I’m not comparing US military strategists to Germany’s. Well, not totally. Hitler’s Germany was evil to the core. Our evil is far less ubiquitous but it’s there, in spots, rather like little malignant tumors just beginning to grow. We usually can’t even sense their presence but the damage they can do is profound.
As in Vietnam.
Daniel Ellsberg photocopied some 7000 pages of a Department of Defense study ordered by Lyndon Johnson’s Defense Secretary Robert McNamara. The study was a detailed history of America’s involvement in Vietnam. Formally entitled the Report of the Office of the Secretary of Defense Vietnam Task Force, it laid bare our country’s bullshit. McNamara himself wrote that he ordered the study so that future strategists might learn from our mistakes.
Some 36 DoD analysts, including Ellsberg, worked on the eventual Pentagon Papers. They did so under extremely tight secrecy. They produced 3000 pages of text backed up by 4000 pages of official documents. The study was completed in late 1968. Fifteen copies of the study were printed. McNamara had resigned as Defense Secretary in February of that year. His replacement, Clark Clifford, received the study only five days before he was to leave office on Inauguration Day, 1969. Clifford claimed he never had the chance to read it. The RAND Corp. got two copies of the study.

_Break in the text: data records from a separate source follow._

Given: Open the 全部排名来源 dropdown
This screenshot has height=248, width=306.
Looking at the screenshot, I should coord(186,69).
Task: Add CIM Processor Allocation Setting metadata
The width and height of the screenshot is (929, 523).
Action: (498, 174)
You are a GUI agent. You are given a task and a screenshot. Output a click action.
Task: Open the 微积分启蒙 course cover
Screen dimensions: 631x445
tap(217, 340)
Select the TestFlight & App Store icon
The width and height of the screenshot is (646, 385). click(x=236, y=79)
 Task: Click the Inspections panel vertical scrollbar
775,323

Ellsberg took the photocopies he’d made and tried to share them with potential 1972 Democratic candidates for president and other anti-war US senators. None would take the documents from Ellsberg because they understood he’d committed a serious federal crime by taking Top Secret-Sensitive classified materials out of the Pentagon. Had they taken the Papers, they too would be committing a crime. Instead, Ellsberg persuaded New York Times reporter Neil Sheehan to look at the Papers. Sheehan recognized they were dynamite. The Times’ lawyers were split on whether the paper should publish Sheehan’s series of articles. Its outside counsel firm told the Times not to do it. The Times‘ in-house lawyer said it had a 1st Amendment right to do so. The paper decided to print the first of Sheehan’s stories about the Pentagon Papers on June 13, 1971.
The story further invigorated the already explosive anti-war movement.

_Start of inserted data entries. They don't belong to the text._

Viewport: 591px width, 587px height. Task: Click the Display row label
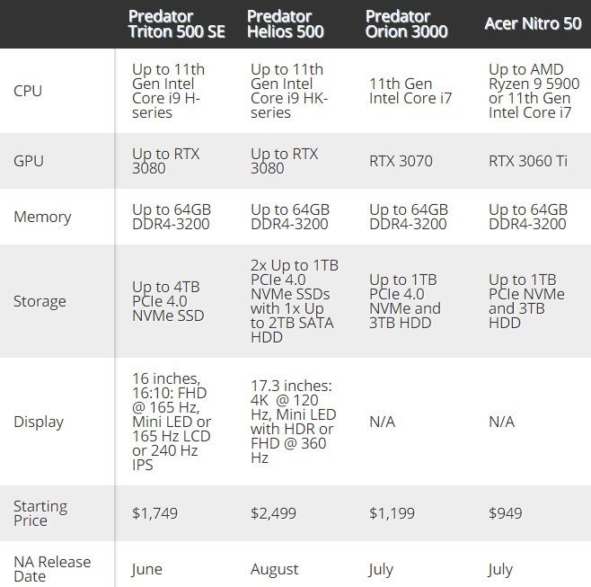point(39,422)
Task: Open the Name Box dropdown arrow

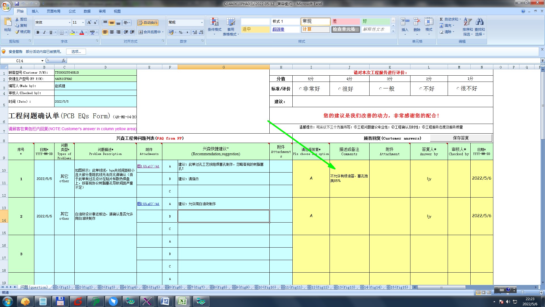Action: tap(42, 61)
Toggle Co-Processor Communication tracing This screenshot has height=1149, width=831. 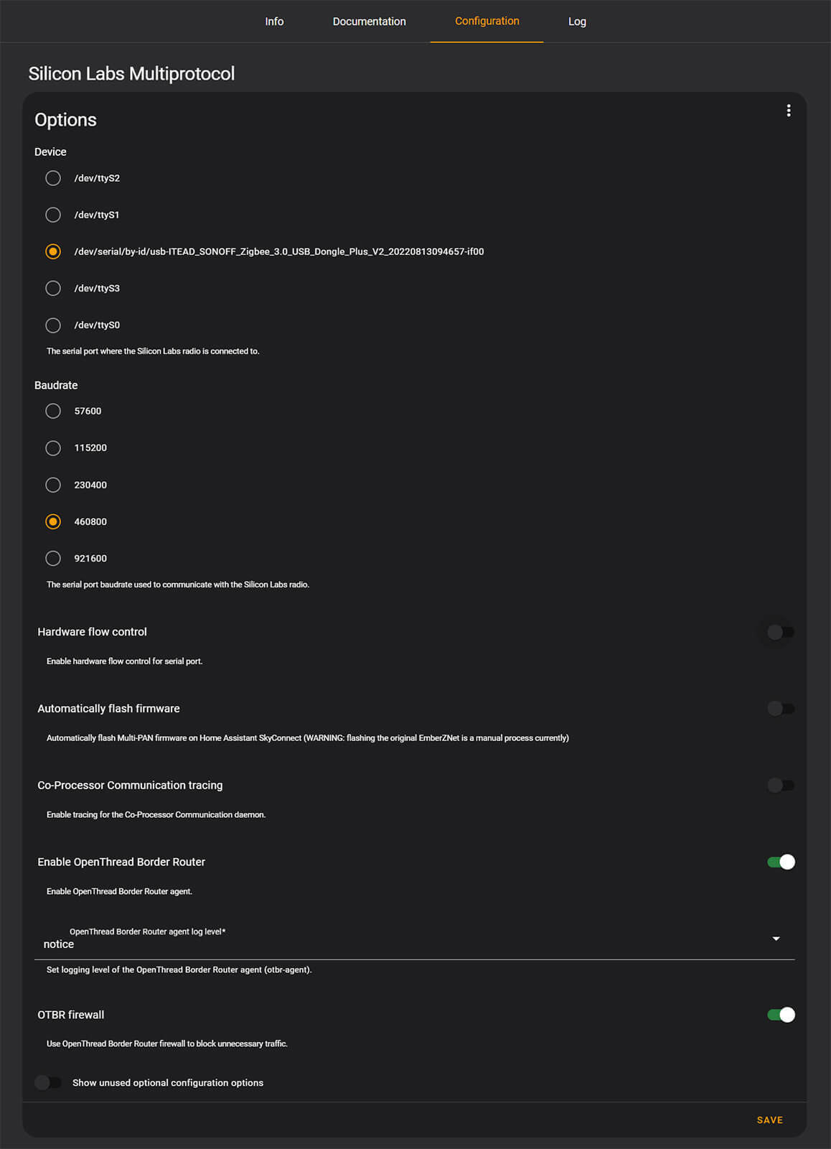tap(780, 785)
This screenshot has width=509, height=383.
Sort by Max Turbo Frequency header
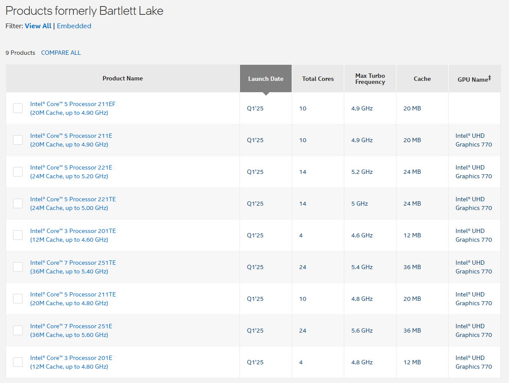click(x=370, y=79)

Now here’s the irony about it all. At first, President Richard Nixon wanted to ignore the whole thing. The Pentagon Papers, he reasoned, only would embarrass his predecessors, Johnson and John F. Kennedy. But his top foreign affairs guru, Henry Kissinger, feared the Papers might put his own top lieutenants at risk (at least one of them had approved Ellsberg to work on the Papers) and therefore embarrass him, Kissinger.
Kissinger then hammered on Nixon the idea that the release of the Papers might endanger the country’s ability to keep secrets in the future and that Ellsberg was part of a cabal of Leftists who wanted to tear the country down. Nixon bought the argument and ordered the creation of a secret White House operation that would discredit leakers, spy on them, and commit dirty tricks to thwart them (homicide was even considered). That operation became known as The Plumbers, a number of whom broke into the Democratic National Committee office in the Watergate complex on June 17, 1972.
Once you start lying, you can never stop.